Diciembre
Enero 1, 2008
Pues bien, termino el mes de diciembre, 31 dias cargado de tantos estados, emociones, sentimientos y circunstancias, que me tuvieron en un constante estado de alteración mental y emocional.
El solo hecho de ponerme a describir algunos de los acontecimientos, me siguen conflictuando, pero creo que merece hacer mención de aquellas personas que están detrás de ello.
18 de diciembre 2007
Fallece mi abuelo paterno Ladislao Vega Regalado (1909-2007), casi un siglo de vida, mi primer acercamiento con la experiencia de muerte de un ser querido, impactante, misteriosa, impresionante.

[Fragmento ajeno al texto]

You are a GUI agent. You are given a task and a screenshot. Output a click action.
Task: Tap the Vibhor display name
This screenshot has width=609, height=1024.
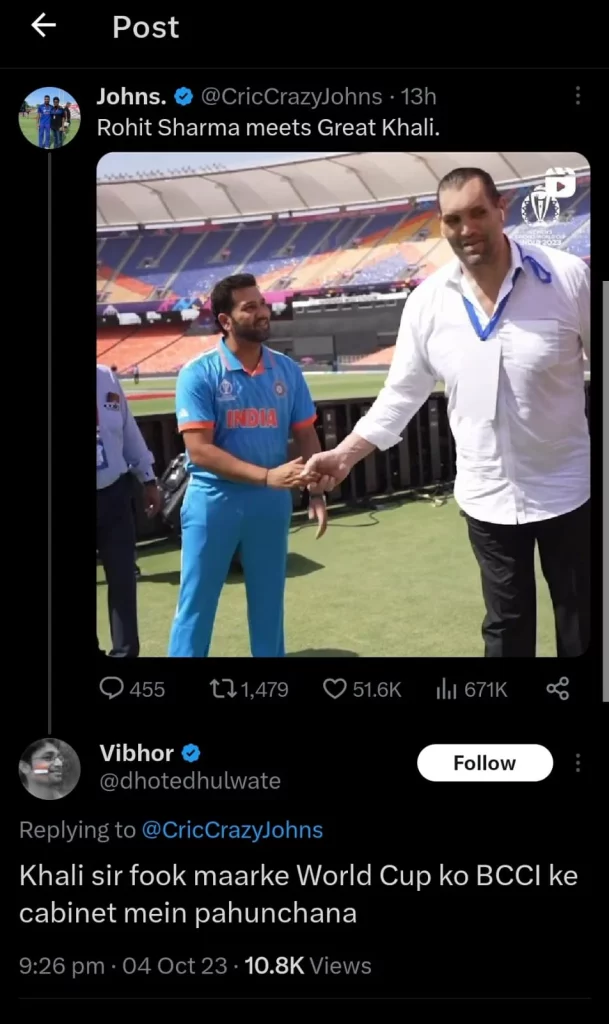137,753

La nostalgia por lo compartido y lo que falto por compartir y escuchar de el, experimentar y ver el dolor de mis padres, hermanos y demás familiares.
25 de diciembre de 2007
Fallece mi amigo Luis Gabriel (1985-2007), menos de un cuarto de siglo, segundo acercamiento con la muerte, una perdida igualmente impactante para mi, haciéndome ver lo vulnerable que somos y despertandome un mar de frustración por la ausencia de su persona, el fin de sus metas y el termino sueños.
Surgimiento de un dolor interno profundo muy diferente a lo experimentado hasta el momento, en el aire se respira una profunda tristeza y en la piel se siente la ausencia. Donde quedamos nosotros tan vulnerables, hasta que se vive una experiencia de esta índole es cuando se comienza a tomar conciencia de lo frajil y lo vulnerable que es vivir.
Que es lo único que trasciende en nuestra existencia. Tal vez solo queden en esta tierra los momentos que se convierten en recuerdos nuestros seres con que compartimos este ciclo y nuestra convicciones e ideas que plasmamos de alguna manera u otra en nuestra realidad. En mi caso es que lo me han dejado estas dos personas y que guardare en mi.
Estos dos acontecimientos dejan en segundo plano el hecho que no me van a recontratar en la UPN y el haber reprobado una materia en el semestre que también se dieron en este mes.
Enero 2, 2008 a las 9:12 pm
Igualmente de fuerte fue para mí la partida de Luis, yo nunca había vivido tan en “propio cuerpo” el fallecimiento de una persona.
Soy del tipo de personas que cuando oye en la noticias que hubo 100 muertos en una inundación dice: -Oh bien, más aire para mí-. Pero esta vez al ver que jamás volveré a echarme una cerveza con él o agarrarle sus tetas (ja) me ponen en un estado de decaimiento bastante denso.
Supongo que de ahora en adelante tomaré de una manera menos fría la muerte de quien sea, pudiera tratarse de nuevo de un amigo.
Lamento lo de tu abuelo, un abrazo y a intentar disfrutar de la vida, que se supone de eso se trata todo esto.
Enero 5, 2008 a las 11:02 pm
Hola Fer, siento mucho lo de tu abuelo, ya se que ya ha pasado un tiempo, pero ta mando un muy sincero abrazo, no sabia. Y con lo de Luis, que te puedo decir, solo nos queda aprender de lo ocurrido, hoy estamos aqui mañana quien sabe, como tu dices, nos damos cuenta de lo fragil que es la vida.
Cuidate mucho, y ya sabes que cuentas conmigo para lo que sea, espero verte pronto para platicar. Que estes muy bien…
Enero 7, 2008 a las 12:30 am
Chale lo siento machin, pero lo importante es que sigamos adelante y demos todo cada día por las personas que queremos, porque no sabemos cuando nos tocara, y sin podernos despedir, mejor irse dejando una marca positiva de nuestra existencia influenciando personas para bien.
Han sido dias muy duros, perder a 2 personas debe ser todo un golpe de emociones. Pudiste ver el viernes como me ha dejado toda esa experiencia de Luis, no me imagino como debe ser 2 en tan poco tiempo. Un abrazo machín y ya sabes que aquí estamos los compas.